* _DATA TO EXAMINE_:

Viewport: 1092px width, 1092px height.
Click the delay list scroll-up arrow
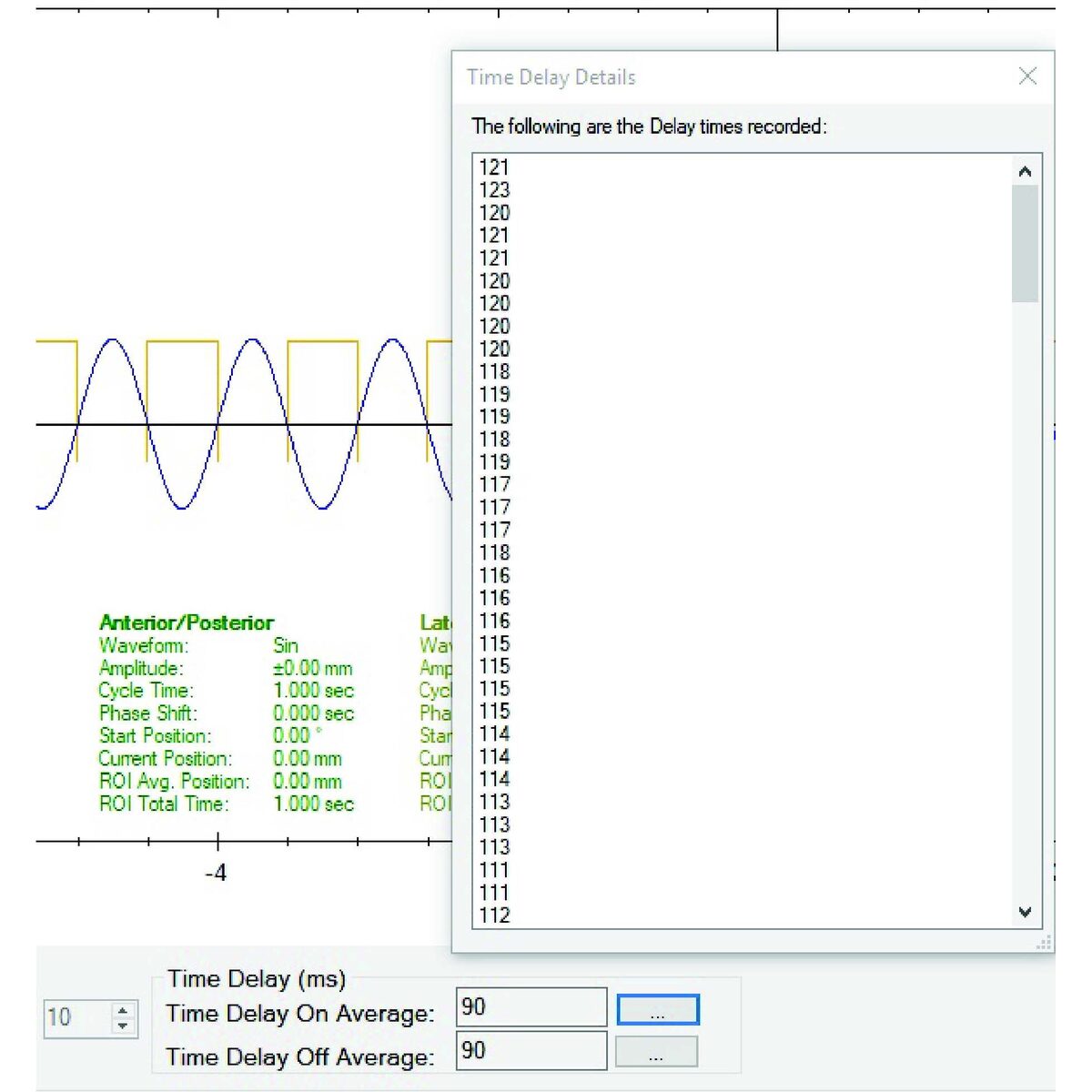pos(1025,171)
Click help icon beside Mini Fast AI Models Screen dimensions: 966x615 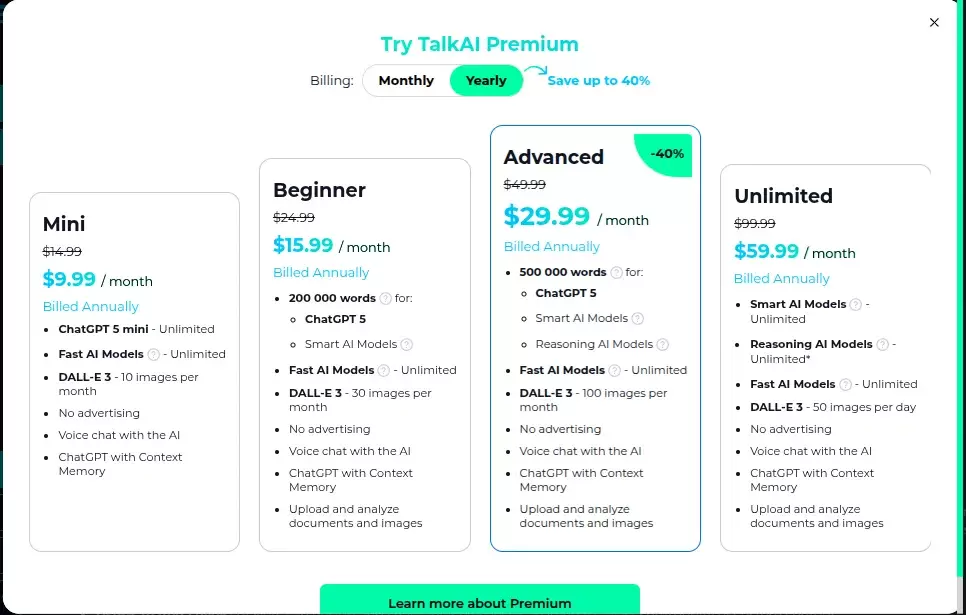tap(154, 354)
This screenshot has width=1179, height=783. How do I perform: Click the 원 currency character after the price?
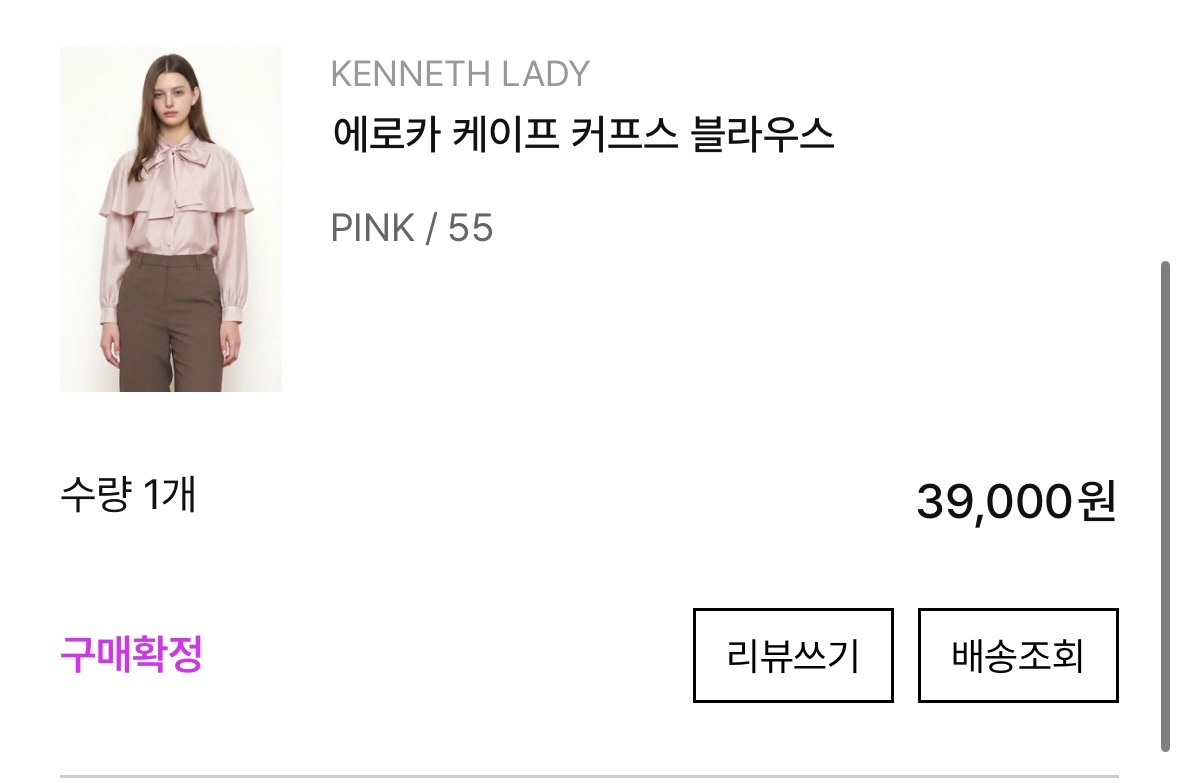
==
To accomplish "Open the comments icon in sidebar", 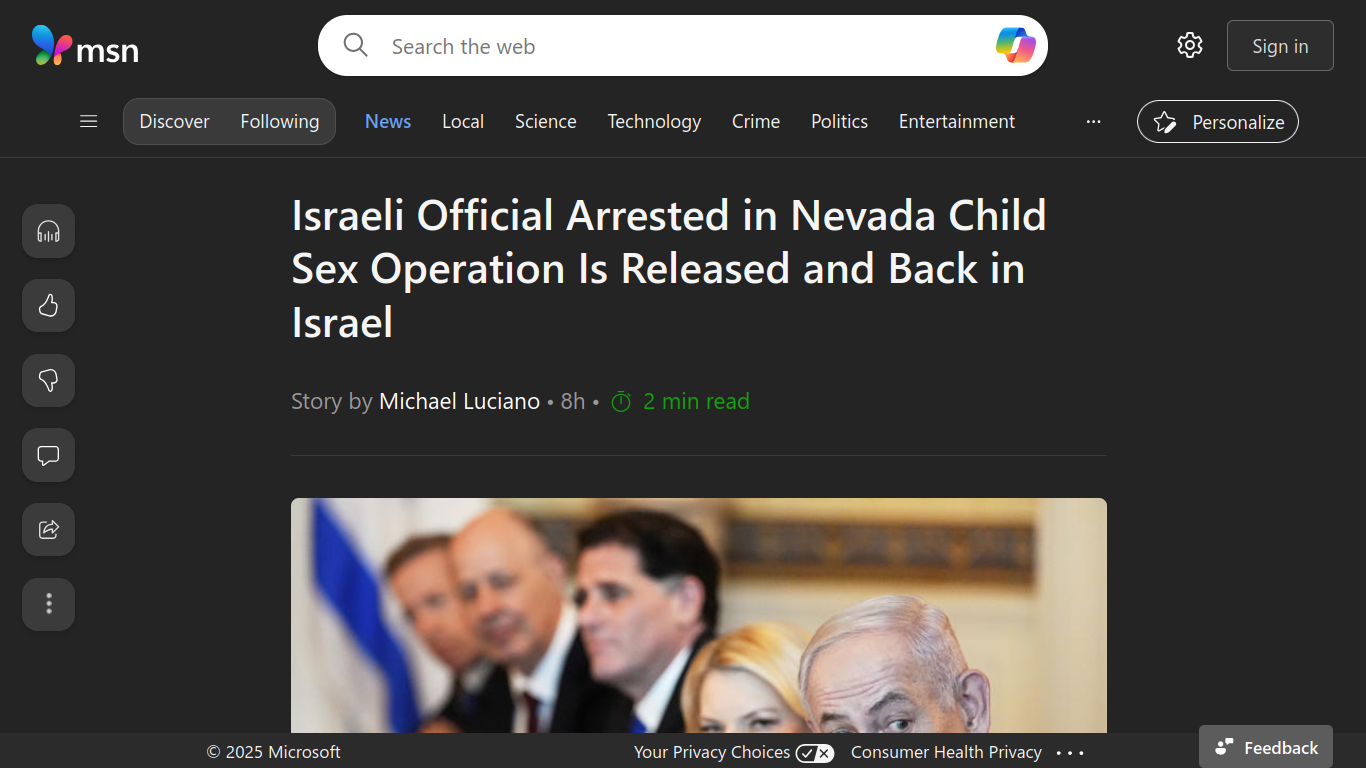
* * *
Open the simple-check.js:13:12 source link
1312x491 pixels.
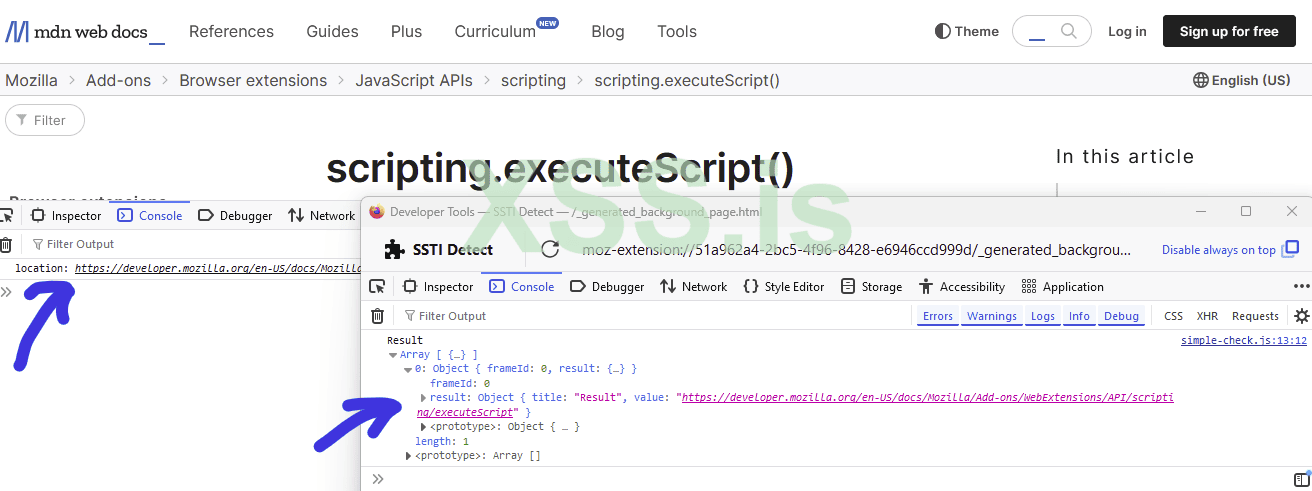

* _THE TASK_: Find the lines of the material that hold the word "width" and report their count alone.

* _WORKED SOLUTION_: 2